肝素、硫酸乙酰肝素是結構類似的GAGs[16]。硫酸乙酰肝素在多細胞生物進化的早期出現，與核心蛋白共價結合，是所有多細胞生物細胞膜結構的基本成分[17]。據計算人肝細胞表面表達4×105個硫酸乙酰肝素分子[18]。在感染中，很多病原體利用自身的表面蛋白黏附宿主HSPGs，以使自身附著靶細胞并侵入組織[10-12]。這些研究結果指出很多病原在進化中適應了以HSPGs作為受體的一般策略。

病原體表面蛋白與HSPGs黏附的分子基礎是，這些表面蛋白結構域柔性環中的富含Arg、Lys區域負責與HSPGs結合，蛋白質上帶正電荷的氨基酸簇與HSPGs上帶負電荷的GAGs形成離子鍵，在黏附基序上要求帶正電荷的氨基酸簇與疏水性氨基酸相靠近，疏水性氨基酸側鏈和糖鏈非極性基團間的相互作用穩定了蛋白質和聚糖的結合[19-20]。與HSPGs結合的病原體表面蛋白能通過肝素瓊脂糖凝膠層析從膜蛋白中提取[20]。之前用商品化細菌膜蛋白提取試劑盒提取的化膿隱秘桿菌膜蛋白是高鹽溶液[14]，高濃度鹽會降低蛋白質與肝素瓊脂糖凝膠的結合力。本研究利用肝素瓊脂糖凝膠從化膿隱秘桿菌裂解物上清提取蛋白，從SDS-PAGE和免疫印跡分析結果來看，提取后蛋白質條帶數量明顯減少，部分條帶得到明顯富集。經蛋白質質譜和免疫印跡鑒定，提取到包含IBP在內的10種ABC轉運體的SBPs，表明化膿隱秘桿菌的這些蛋白質在含8%小牛血清的TSB培養基中37 ℃振搖培養有大量表達。

ABC轉運體負責細胞內外物質攝取、轉運，由ABC型膜透酶(permease)、ATP結合蛋白質(或稱ATP酶，ATPase)和底物結合蛋白(substrate binding protein, SBP)組成，不同類型的ABC轉運體轉運不同的底物。SBPs是一類脂蛋白(lipoproteins)[21]。細菌脂蛋白含有N-末端脂質修飾，即N-酰基-S-二酰基-甘油基-半胱氨酸(N-acyl-S-diacyl-glyceryl-cysteine)。脂蛋白在原核生物中含量豐富。Stoll等[22]利用脂蛋白搜索程序ParSeq[23]對金黃色葡萄球菌N315基因組進行了分析，鑒定出70多個推測的脂蛋白，但只有55個含有正確長度的信號肽，35個脂蛋白可被注釋為鐵、鋅、氨基酸、寡肽、甘氨酸甜菜堿、糖和磷壁酸的轉運蛋白。

在革蘭陽性細菌中，脂蛋白錨定在細胞質膜的外表面上，并可延伸到細胞壁內外，與外部成分(如營養素和宿主蛋白質)結合[21]，是一類保守的細菌黏附蛋白家族[24-25]。
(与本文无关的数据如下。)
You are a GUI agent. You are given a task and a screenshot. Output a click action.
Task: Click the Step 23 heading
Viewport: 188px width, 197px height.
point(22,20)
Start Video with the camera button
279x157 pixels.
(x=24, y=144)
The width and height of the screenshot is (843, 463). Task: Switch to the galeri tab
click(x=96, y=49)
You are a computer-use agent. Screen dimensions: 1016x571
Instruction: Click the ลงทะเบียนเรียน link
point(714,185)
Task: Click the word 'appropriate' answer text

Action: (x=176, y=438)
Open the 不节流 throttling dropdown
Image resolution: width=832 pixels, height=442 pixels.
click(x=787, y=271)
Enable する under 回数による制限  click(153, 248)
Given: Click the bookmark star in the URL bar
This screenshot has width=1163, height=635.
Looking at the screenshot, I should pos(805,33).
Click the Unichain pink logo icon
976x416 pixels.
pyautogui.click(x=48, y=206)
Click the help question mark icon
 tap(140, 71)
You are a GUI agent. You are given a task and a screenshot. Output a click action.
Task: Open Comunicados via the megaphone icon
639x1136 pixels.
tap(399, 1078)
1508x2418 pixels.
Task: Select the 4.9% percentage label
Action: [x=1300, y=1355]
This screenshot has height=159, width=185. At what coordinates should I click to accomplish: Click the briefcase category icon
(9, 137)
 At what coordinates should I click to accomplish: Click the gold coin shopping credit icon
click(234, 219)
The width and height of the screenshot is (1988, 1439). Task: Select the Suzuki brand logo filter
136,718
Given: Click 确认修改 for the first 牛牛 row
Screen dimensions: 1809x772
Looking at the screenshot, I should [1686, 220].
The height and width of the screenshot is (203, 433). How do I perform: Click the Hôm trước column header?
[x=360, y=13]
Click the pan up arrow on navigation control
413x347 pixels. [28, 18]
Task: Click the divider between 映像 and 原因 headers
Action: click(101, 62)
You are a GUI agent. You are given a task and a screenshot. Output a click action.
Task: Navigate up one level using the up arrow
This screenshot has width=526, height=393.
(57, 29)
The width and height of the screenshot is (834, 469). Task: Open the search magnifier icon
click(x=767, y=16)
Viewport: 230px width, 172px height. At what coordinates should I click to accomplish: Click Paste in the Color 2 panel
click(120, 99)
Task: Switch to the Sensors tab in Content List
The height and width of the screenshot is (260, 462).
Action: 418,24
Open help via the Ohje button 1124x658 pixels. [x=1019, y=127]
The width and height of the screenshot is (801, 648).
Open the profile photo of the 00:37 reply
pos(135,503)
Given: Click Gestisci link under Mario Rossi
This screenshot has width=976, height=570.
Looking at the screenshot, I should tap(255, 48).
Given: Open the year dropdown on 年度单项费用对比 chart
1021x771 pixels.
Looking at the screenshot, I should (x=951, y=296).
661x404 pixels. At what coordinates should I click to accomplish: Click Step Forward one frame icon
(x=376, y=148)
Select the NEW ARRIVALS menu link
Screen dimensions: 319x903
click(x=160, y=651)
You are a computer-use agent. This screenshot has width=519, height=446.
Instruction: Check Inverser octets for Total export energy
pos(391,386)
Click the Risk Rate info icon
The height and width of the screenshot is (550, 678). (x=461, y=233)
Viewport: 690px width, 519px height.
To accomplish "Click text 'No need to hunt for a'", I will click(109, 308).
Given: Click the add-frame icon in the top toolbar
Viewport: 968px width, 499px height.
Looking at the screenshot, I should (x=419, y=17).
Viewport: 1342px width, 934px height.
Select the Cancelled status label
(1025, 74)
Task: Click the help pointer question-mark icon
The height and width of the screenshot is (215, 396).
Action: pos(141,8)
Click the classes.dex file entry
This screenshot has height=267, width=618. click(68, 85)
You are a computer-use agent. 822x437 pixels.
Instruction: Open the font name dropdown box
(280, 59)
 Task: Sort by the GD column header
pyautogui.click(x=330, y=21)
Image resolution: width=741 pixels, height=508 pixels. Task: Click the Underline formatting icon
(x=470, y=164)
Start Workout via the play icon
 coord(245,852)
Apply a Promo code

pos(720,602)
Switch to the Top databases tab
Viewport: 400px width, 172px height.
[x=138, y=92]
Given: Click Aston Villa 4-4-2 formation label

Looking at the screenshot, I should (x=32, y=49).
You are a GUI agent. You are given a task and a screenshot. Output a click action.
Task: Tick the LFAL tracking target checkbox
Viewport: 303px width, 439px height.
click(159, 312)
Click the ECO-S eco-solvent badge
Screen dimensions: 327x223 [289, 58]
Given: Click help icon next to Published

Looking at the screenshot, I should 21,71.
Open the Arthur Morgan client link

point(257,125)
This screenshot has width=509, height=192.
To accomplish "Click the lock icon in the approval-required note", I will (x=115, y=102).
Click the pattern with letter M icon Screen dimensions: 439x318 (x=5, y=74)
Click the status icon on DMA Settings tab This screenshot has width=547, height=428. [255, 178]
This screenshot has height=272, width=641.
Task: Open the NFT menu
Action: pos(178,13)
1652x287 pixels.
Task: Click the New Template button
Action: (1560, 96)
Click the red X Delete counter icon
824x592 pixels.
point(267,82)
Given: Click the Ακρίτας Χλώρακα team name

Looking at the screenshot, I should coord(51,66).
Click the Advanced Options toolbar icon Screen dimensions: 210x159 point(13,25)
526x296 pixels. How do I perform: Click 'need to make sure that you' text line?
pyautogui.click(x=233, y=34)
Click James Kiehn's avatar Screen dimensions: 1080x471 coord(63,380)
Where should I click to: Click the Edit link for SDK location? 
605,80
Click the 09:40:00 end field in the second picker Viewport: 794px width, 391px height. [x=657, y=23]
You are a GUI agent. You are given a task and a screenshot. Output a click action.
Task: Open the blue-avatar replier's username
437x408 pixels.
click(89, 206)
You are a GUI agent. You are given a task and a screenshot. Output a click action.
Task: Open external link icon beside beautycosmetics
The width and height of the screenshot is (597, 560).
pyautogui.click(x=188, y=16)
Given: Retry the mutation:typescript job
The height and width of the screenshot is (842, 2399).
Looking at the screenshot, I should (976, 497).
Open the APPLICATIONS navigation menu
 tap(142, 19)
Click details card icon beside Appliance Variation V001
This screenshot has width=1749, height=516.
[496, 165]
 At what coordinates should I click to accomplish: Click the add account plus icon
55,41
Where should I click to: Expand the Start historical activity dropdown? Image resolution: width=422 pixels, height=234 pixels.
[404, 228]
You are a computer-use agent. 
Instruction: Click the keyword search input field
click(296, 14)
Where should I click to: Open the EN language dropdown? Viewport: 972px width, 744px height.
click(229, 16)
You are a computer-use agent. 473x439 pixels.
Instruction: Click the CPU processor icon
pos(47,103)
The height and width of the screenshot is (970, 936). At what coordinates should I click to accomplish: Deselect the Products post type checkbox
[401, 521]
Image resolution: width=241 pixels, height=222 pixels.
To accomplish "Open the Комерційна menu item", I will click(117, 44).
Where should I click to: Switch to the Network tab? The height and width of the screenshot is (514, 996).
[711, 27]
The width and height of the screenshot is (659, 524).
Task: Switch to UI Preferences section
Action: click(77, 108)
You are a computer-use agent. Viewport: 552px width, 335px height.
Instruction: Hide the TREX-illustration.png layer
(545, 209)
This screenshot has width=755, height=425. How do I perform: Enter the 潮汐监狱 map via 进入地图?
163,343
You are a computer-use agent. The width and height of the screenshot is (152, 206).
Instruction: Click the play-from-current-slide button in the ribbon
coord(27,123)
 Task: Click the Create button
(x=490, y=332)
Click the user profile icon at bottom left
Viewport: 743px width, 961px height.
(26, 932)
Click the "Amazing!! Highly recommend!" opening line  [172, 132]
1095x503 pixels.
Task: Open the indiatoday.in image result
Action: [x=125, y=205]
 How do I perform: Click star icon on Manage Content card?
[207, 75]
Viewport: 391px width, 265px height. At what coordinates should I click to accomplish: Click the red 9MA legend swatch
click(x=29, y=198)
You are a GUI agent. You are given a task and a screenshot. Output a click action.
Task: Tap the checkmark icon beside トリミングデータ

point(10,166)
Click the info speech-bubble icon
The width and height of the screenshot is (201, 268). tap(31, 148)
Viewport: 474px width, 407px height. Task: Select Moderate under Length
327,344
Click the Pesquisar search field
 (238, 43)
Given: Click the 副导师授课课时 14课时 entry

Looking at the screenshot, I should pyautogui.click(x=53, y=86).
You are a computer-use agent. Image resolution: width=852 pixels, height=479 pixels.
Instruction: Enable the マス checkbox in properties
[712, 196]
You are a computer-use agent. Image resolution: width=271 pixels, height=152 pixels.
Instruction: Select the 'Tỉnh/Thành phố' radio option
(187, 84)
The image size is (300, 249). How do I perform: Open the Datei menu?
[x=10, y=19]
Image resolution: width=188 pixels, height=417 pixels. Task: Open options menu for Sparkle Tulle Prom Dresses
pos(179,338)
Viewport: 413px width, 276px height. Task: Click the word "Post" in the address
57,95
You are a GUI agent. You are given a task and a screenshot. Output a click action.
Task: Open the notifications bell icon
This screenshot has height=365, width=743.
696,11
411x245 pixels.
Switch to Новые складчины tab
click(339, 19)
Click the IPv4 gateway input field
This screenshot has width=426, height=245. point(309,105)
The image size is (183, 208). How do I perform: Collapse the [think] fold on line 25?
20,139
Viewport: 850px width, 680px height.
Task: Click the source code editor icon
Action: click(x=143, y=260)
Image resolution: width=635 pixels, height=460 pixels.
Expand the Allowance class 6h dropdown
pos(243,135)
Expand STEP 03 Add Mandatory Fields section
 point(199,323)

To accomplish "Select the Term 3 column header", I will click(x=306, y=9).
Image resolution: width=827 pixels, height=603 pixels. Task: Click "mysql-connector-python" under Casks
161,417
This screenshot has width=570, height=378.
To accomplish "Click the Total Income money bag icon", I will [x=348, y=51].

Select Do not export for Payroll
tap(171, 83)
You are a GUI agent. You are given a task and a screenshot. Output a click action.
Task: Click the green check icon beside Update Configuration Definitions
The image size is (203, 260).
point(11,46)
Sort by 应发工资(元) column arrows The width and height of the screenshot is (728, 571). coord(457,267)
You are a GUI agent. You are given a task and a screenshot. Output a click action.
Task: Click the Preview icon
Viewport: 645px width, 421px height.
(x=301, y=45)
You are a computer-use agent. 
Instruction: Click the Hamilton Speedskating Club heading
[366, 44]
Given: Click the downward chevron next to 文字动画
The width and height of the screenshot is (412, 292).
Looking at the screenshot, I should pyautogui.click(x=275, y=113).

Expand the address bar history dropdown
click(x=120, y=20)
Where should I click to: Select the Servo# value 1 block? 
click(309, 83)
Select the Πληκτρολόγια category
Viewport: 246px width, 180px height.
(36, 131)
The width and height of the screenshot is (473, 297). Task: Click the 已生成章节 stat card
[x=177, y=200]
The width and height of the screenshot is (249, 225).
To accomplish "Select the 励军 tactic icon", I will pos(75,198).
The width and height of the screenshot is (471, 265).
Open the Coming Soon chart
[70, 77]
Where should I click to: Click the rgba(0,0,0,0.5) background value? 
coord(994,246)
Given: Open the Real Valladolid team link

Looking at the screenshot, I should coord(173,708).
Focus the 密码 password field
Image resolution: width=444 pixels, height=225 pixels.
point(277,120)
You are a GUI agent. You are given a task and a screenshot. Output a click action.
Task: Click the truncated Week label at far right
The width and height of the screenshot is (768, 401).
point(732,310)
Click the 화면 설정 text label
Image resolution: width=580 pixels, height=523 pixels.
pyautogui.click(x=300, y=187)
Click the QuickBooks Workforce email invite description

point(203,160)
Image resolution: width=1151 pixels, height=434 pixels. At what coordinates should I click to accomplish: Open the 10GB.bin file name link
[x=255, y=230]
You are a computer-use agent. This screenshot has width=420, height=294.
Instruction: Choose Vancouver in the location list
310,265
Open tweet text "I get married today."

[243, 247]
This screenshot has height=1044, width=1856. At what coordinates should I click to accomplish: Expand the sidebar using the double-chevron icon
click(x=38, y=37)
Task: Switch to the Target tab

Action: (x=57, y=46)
在免疫印跡中，自然感染化膿隱秘桿菌的山羊血清能識別出rIBP，這表明IBP能在感染過程中表達，可能在感染過程中發揮黏附宿主細胞的作用。IBP(rIBP)能結合肝素和宿主細胞，表明IBP可能通過與宿主HSPGs結合而促進化膿隱秘桿菌黏附宿主細胞。另外，與肝素瓊脂糖凝膠結合的rIBP能被生理濃度的NaCl部分解離下來，提示IBP與HSPGs結合可能涉及化膿隱秘桿菌在黏膜定植和感染部位上與宿主細胞的動態相互作用，而與宿主細胞的動態相互作用對病原菌的體內存活和疾病的發展至關重要[24]。rIBP能結合肝素和宿主細胞，但rIBP抗血清不能明顯抑制其結合肝素而能抑制其黏附宿主細胞，表明IBP還有其他宿主受體。

4 結 論

采用肝素瓊脂糖凝膠從化膿隱秘桿菌裂解物中提取到IBP等多種蛋白，證實在自然感染中化膿隱秘桿菌表達IBP，IBP特異性結合肝素、黏附MDBK細胞，rIBP抗血清不能明顯抑制rIBP結合肝素，但能抑制化膿隱秘桿菌黏附MDBK細胞。